Unveiling the toxicity and mechanisms of 2,4-dichlorophenoxyacetic acid in hypertension: a molecular-level perspective

2,4-dichlorophenoxyacetic acid (2,4-D), a common herbicide, is widely used in agricultural activities. Prolonged and low-level exposure to 22,4-D increases the likelihood of adverse effects on human health. Nonetheless, the intricate toxicological mechanisms behind its influence on hypertension remain poorly understood. This study utilized ADMET, network toxicology, molecular docking, molecular dynamics, and gut microbiota analyses to explore the toxicological mechanisms underlying hypertension induced by 2,4-D. Common targets of 2,4-D and hypertension were retrieved from ChEMBL, SwissTargetPrediction, GeneCards, and OMIM databases.
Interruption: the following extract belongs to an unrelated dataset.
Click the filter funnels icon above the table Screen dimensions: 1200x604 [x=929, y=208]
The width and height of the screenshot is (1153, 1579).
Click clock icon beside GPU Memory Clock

The ADMETlab (2.0) database was utilized to conduct ADMET analysis, which indicated potential health risks associated with 2,4-D. Eighteen potential targets associated with the toxicity of 2,4-D in relation to hypertension were identified and subsequently narrowed down to five key targets: ACE, REN, TNF, PPARG, and ADRB2 via STRING database and Cytoscape software. Enrichment analyses through GO and KEGG revealed that 2,4-D primarily affects renin secretion and the renin-angiotensin system in its hypertensive toxicity. Molecular docking analysis results showed that 2,4-D has significant binding affinities with both ACE and REN. Molecular dynamics simulations indicated that the structural stability of the ACE-2,4-D complex was notably higher than that of the REN-2,4-D complex. Finally, 2,4-D may also interact with gut microbiota and their metabolites, potentially influencing TNF and PPARG pathways and contributing to the development of hypertension. This research offers a thorough assessment using computational techniques on the toxic effects of 2,4-D on hypertension, presenting approaches for systematically evaluating the health risks posed by 2,4-D.